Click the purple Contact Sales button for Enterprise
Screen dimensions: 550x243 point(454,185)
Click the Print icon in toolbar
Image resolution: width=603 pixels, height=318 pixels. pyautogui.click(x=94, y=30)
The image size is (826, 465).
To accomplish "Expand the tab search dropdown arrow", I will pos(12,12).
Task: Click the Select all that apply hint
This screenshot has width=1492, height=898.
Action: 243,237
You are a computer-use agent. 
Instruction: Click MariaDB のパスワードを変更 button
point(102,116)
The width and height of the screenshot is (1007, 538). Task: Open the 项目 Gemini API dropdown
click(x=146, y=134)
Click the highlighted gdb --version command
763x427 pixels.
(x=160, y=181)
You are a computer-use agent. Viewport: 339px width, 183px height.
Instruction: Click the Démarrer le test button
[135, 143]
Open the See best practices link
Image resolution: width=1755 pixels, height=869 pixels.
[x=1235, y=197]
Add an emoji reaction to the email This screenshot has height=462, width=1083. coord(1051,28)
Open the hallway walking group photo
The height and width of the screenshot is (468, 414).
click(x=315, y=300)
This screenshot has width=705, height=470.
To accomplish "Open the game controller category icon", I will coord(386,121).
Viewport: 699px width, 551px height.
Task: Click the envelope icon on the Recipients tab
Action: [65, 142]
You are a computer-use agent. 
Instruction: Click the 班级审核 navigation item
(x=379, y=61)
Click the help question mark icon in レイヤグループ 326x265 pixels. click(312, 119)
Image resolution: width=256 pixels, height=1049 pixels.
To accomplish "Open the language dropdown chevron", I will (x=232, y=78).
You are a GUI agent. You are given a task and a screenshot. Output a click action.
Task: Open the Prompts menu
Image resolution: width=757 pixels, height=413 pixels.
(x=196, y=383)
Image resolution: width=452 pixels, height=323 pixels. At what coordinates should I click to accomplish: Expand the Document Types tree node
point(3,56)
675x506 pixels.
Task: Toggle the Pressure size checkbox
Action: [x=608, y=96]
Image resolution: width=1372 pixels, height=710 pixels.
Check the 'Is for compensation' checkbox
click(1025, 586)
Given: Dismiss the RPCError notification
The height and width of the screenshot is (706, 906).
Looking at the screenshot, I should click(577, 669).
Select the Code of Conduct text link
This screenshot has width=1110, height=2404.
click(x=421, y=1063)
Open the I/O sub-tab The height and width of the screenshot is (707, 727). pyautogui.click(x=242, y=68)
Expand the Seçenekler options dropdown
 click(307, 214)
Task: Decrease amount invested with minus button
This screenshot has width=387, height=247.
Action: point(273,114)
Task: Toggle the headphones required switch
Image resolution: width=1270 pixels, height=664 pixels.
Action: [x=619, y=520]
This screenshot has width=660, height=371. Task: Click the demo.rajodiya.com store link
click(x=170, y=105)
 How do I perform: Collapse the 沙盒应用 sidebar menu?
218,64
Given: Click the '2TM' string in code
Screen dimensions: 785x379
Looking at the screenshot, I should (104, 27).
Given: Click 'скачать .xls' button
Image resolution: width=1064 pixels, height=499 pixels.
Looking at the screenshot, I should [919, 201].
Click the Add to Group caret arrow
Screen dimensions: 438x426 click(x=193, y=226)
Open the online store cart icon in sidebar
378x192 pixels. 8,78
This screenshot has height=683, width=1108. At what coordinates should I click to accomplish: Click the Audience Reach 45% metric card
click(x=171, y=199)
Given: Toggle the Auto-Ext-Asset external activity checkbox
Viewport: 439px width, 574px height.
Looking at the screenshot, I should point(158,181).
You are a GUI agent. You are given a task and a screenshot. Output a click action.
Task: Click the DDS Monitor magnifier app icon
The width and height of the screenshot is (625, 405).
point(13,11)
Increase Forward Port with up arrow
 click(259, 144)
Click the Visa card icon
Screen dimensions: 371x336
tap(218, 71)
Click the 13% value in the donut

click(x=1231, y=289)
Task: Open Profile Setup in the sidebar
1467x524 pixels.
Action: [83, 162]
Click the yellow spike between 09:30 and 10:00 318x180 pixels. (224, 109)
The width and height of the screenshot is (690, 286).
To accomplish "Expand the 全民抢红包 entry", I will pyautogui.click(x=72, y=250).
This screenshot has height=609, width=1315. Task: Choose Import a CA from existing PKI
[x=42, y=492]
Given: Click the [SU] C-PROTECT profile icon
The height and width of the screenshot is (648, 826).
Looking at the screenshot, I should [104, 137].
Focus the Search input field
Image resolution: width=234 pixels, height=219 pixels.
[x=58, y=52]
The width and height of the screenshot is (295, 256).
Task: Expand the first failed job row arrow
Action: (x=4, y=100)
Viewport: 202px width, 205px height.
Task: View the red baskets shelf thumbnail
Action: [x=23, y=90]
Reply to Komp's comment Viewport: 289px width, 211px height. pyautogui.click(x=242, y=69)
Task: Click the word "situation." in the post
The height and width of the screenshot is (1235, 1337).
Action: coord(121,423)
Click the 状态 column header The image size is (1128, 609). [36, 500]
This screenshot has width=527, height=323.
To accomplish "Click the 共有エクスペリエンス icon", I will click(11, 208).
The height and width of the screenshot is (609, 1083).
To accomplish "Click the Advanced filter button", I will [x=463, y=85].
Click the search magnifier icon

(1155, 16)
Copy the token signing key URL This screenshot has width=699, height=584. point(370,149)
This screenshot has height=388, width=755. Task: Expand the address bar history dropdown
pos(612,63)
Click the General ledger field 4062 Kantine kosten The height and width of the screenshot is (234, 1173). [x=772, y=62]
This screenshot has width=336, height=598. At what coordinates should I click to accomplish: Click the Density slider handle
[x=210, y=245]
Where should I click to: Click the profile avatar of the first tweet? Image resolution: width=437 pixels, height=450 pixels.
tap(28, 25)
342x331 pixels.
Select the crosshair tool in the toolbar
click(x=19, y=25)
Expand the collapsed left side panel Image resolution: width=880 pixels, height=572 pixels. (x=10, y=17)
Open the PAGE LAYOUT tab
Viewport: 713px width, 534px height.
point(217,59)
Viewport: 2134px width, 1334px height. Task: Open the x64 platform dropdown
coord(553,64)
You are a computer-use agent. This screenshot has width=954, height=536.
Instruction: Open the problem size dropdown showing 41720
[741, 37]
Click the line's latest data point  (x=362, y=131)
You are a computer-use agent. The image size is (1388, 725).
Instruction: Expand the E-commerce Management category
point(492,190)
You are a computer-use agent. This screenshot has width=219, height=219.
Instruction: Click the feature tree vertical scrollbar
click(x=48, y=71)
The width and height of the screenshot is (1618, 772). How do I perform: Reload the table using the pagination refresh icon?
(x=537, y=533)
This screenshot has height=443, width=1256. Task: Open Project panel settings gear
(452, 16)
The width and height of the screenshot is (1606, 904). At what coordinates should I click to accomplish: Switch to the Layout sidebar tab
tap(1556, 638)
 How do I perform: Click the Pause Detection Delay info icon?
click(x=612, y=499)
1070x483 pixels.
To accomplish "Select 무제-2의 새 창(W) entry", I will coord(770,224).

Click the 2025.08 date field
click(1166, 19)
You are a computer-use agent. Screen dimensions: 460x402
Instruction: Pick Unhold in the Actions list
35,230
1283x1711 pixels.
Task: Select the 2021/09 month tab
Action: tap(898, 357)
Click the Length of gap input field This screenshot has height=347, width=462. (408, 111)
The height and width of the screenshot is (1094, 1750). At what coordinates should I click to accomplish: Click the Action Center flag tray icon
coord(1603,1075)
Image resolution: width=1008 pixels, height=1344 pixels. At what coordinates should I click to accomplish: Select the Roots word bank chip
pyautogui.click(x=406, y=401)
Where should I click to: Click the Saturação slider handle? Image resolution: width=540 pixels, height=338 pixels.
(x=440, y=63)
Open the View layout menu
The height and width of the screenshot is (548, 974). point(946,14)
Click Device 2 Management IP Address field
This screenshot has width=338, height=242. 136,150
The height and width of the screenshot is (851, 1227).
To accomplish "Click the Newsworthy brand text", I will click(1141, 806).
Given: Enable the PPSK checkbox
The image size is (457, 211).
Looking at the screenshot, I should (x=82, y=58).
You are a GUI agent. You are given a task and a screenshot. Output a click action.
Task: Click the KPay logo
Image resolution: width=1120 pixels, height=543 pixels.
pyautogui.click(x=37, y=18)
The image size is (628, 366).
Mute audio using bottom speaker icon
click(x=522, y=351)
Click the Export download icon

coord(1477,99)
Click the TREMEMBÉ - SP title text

-------

## [Stated task]
Repeat the entries above word for word, starting at the line containing "Open the I/O" and ending at the line containing "Looking at the screenshot, I should point(158,181).", with both of those lines included.

## [Task response]
Open the I/O sub-tab The height and width of the screenshot is (707, 727). pyautogui.click(x=242, y=68)
Expand the Seçenekler options dropdown
 click(307, 214)
Task: Decrease amount invested with minus button
This screenshot has width=387, height=247.
Action: point(273,114)
Task: Toggle the headphones required switch
Image resolution: width=1270 pixels, height=664 pixels.
Action: [x=619, y=520]
This screenshot has width=660, height=371. Task: Click the demo.rajodiya.com store link
click(x=170, y=105)
 How do I perform: Collapse the 沙盒应用 sidebar menu?
218,64
Given: Click the '2TM' string in code
Screen dimensions: 785x379
Looking at the screenshot, I should (104, 27).
Given: Click 'скачать .xls' button
Image resolution: width=1064 pixels, height=499 pixels.
Looking at the screenshot, I should [919, 201].
Click the Add to Group caret arrow
Screen dimensions: 438x426 click(x=193, y=226)
Open the online store cart icon in sidebar
378x192 pixels. 8,78
This screenshot has height=683, width=1108. At what coordinates should I click to accomplish: Click the Audience Reach 45% metric card
click(x=171, y=199)
Given: Toggle the Auto-Ext-Asset external activity checkbox
Viewport: 439px width, 574px height.
Looking at the screenshot, I should point(158,181).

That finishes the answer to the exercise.